Inilah yang membuat BAF tak pernah menjadi festival yang tunduk pada kemewahan atau komersialisasi. Tanpa dana besar, BAF justru tumbuh menjadi gerakan yang diperhitungkan di tingkat nasional dan internasional karena satu hal kejujuran dan keberanian artistik.
Seni sebagai Perenungan, Bukan Pertunjukan
Festival ini membebaskan seniman dari tekanan panggung spektakuler. Mereka didorong kembali ke esensi proses. Dalam setiap karya yang lahir di BAF, terlihat upaya untuk menghindari kemasan kosong. Sebaliknya, yang ditampilkan adalah intensitas, ketelatenan, dan kesungguhan dalam menyentuh akar persoalan.
Seni tidak dipakai sebagai pengalihan, tapi justru sebagai jendela pembuka atas masalah sosial, lingkungan, hingga spiritualitas manusia. Di dunia yang kian cepat, BAF meminta kita menepi sejenak.
Parahyangan: Keragaman yang Mempersatukan
Lebih dari sekadar festival, BAF adalah potret keberagaman budaya Parahyangan. Di sinilah, seni menjadi jembatan yang merangkul masyarakat, bukan hanya konsumsi elitis.

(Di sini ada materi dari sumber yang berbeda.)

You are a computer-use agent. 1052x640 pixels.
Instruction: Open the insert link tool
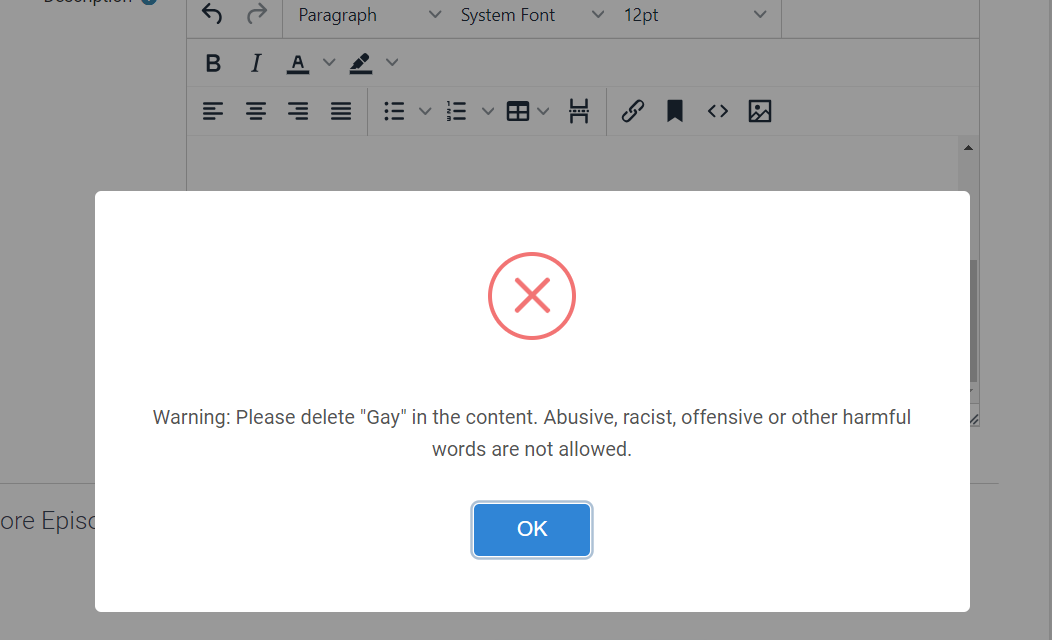click(632, 111)
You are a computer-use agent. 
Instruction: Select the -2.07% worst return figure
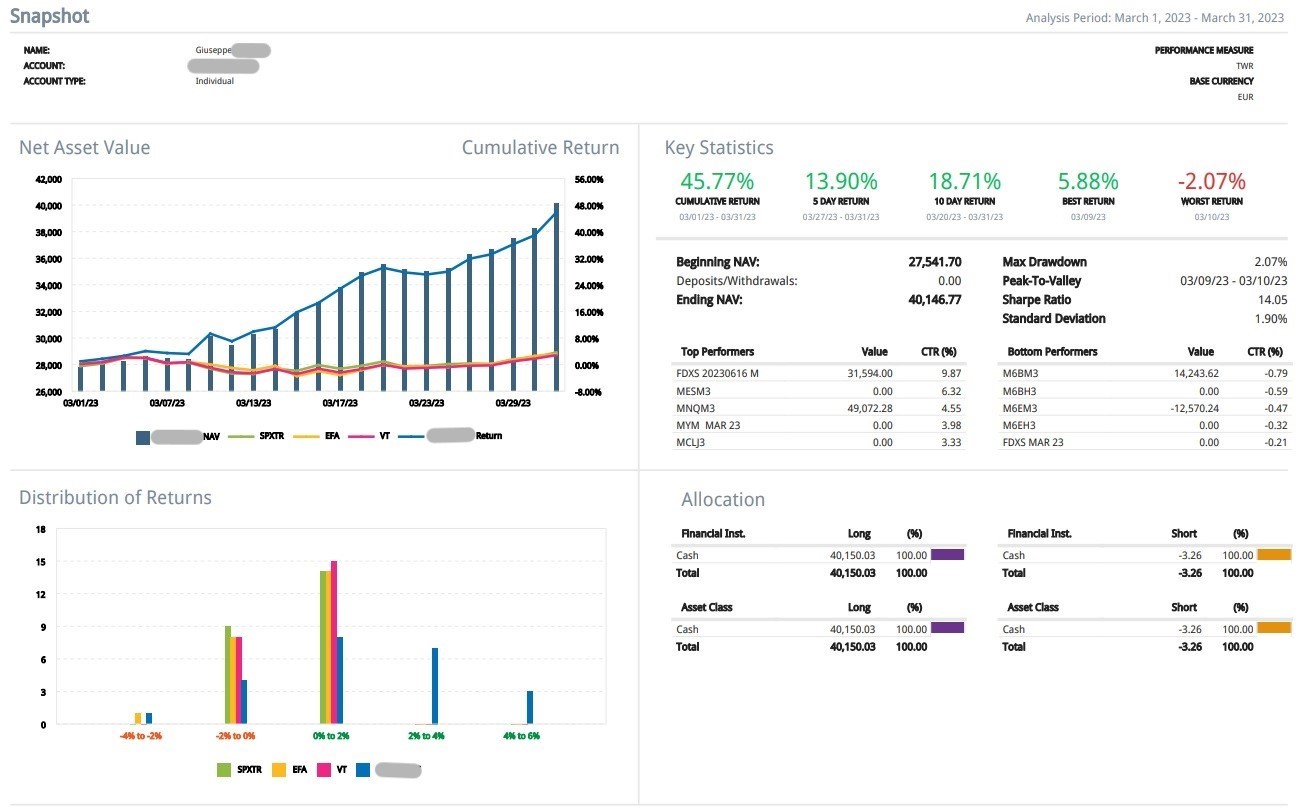click(x=1211, y=181)
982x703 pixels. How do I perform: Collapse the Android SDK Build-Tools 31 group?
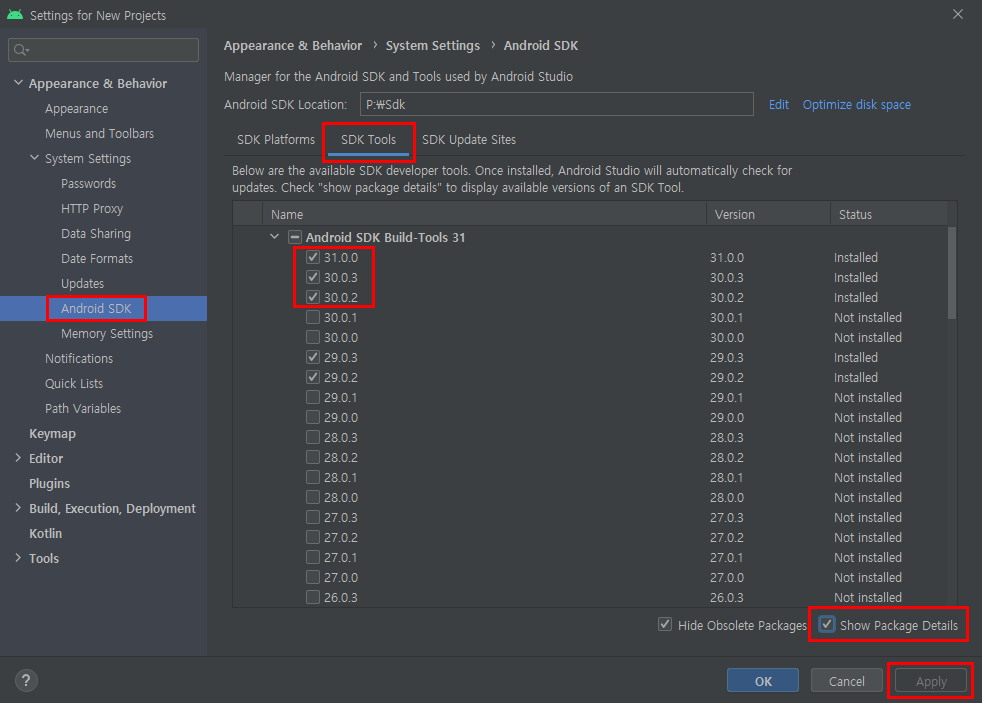coord(274,237)
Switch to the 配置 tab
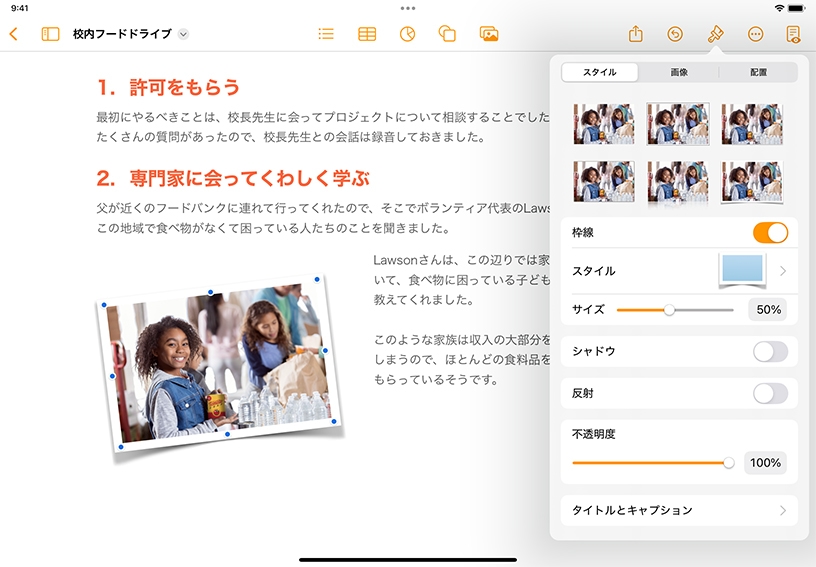This screenshot has width=816, height=567. 758,72
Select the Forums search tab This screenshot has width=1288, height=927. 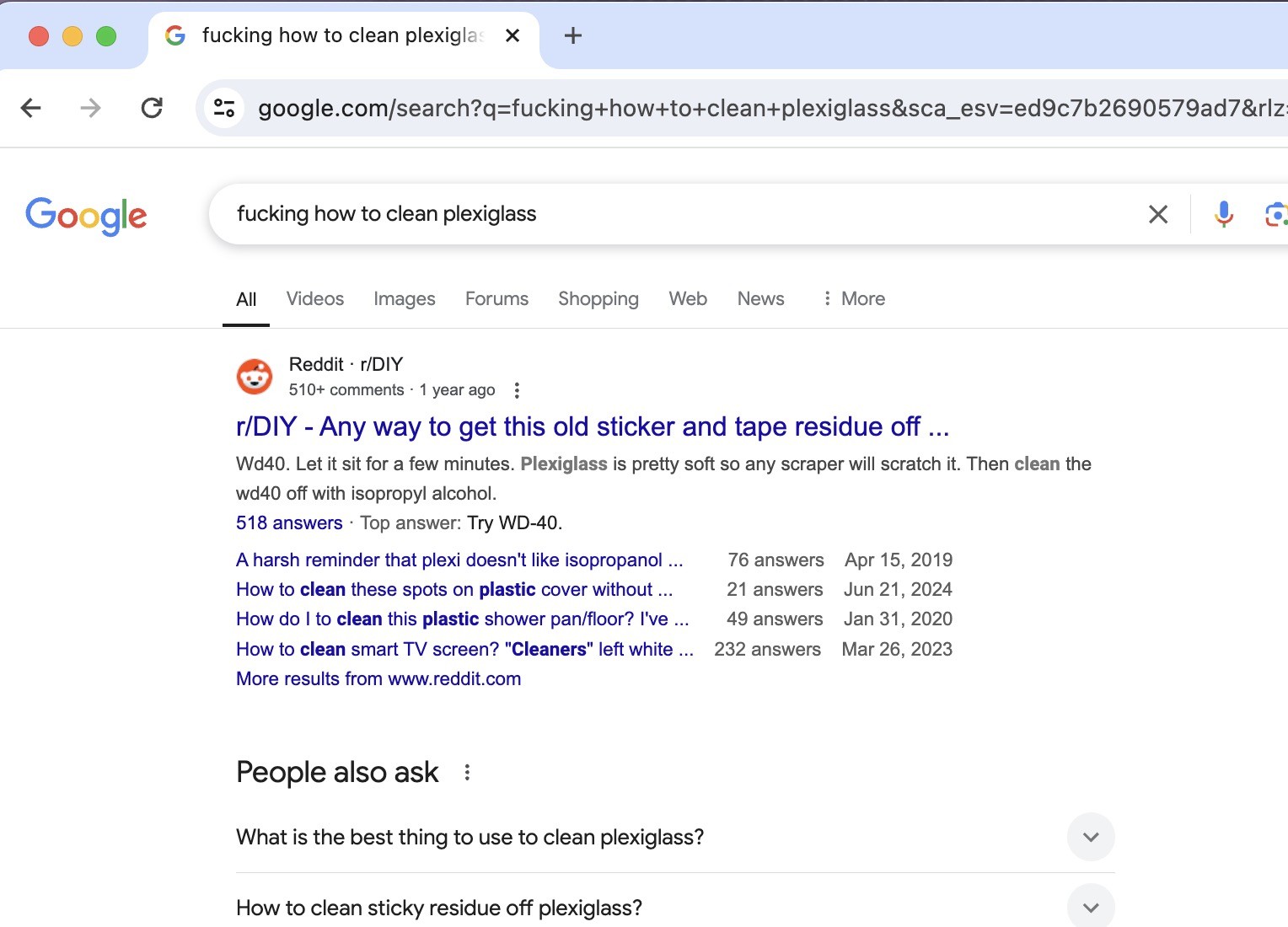(496, 298)
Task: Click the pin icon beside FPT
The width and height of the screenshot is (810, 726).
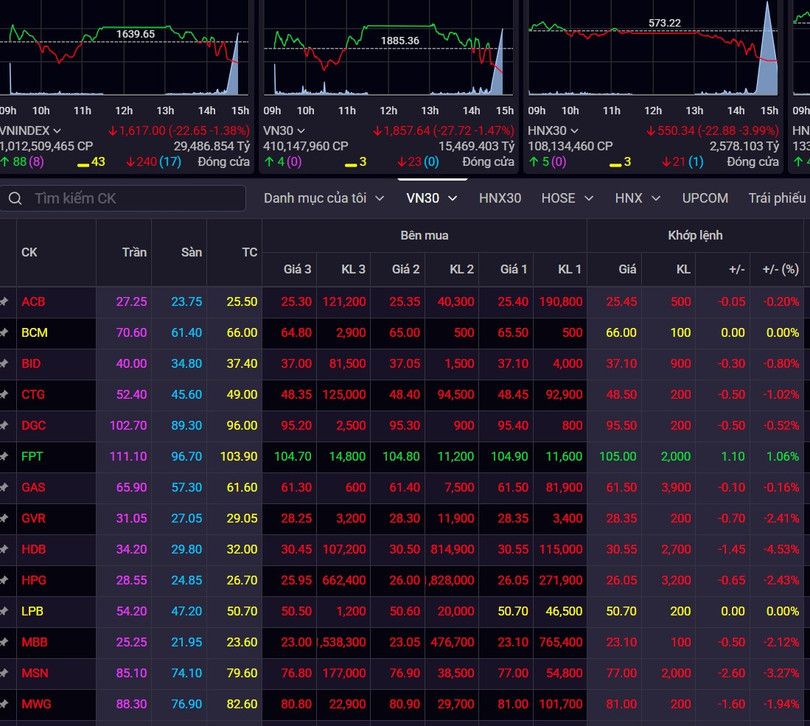Action: [5, 456]
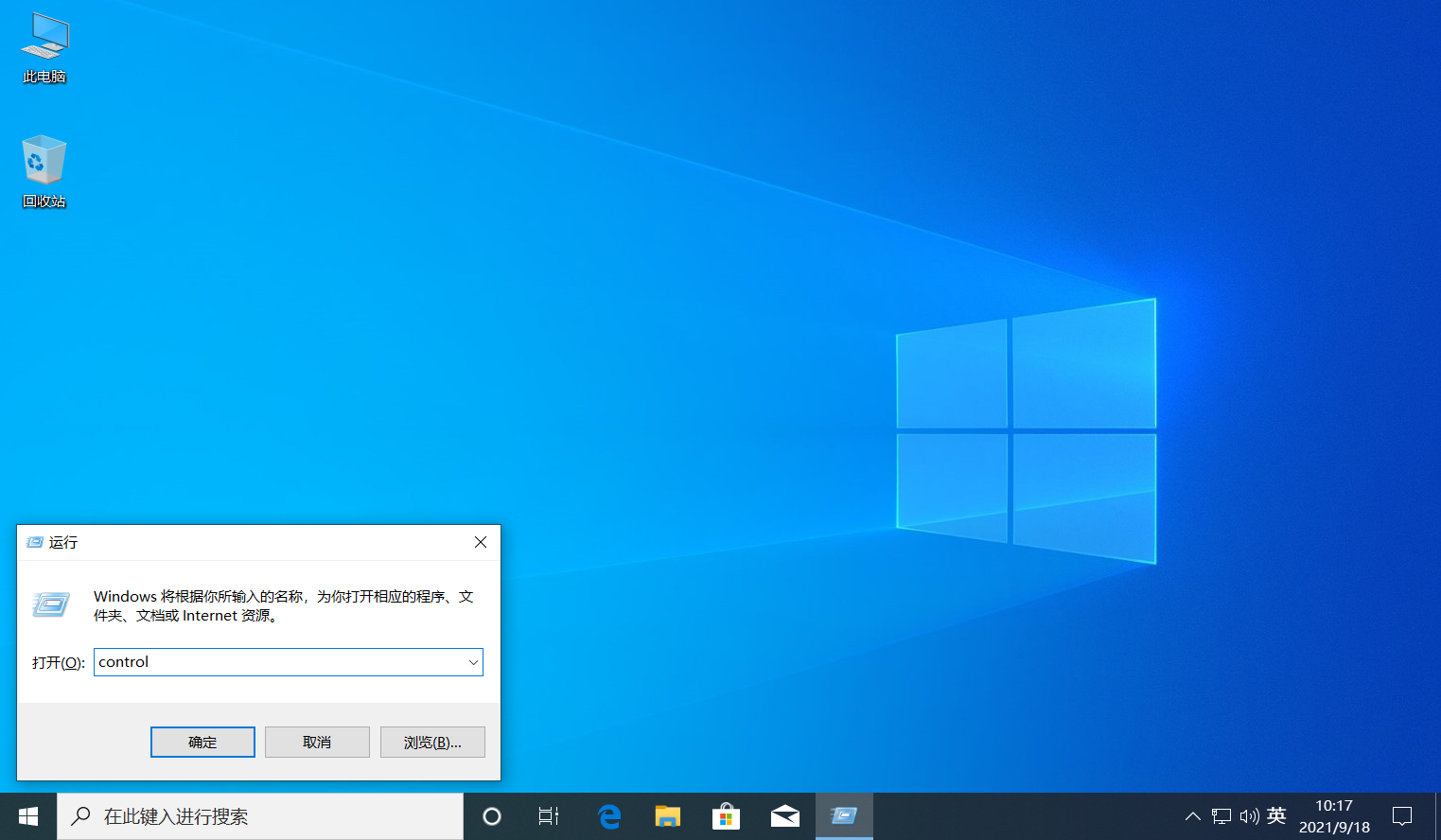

Perpaduan antara lokalitas dan globalitas menjadikan BAF sebagai model pariwisata budaya yang autentik, ramah, dan berkelanjutan.
BAF bukan milik elite seni. Ia milik semua. Dari tukang sampah yang karyanya dipajang, hingga anak desa yang menari di panggung utama. Semua memiliki ruang, semua layak didengar.
“Kami ingin mengingatkan diri kami kenapa kami ada,” ujar Bulenk, dengan mata berkaca. “Seni itu bukan milik segelintir orang. Ia adalah denyut yang menghidupkan kita semua.” katanya.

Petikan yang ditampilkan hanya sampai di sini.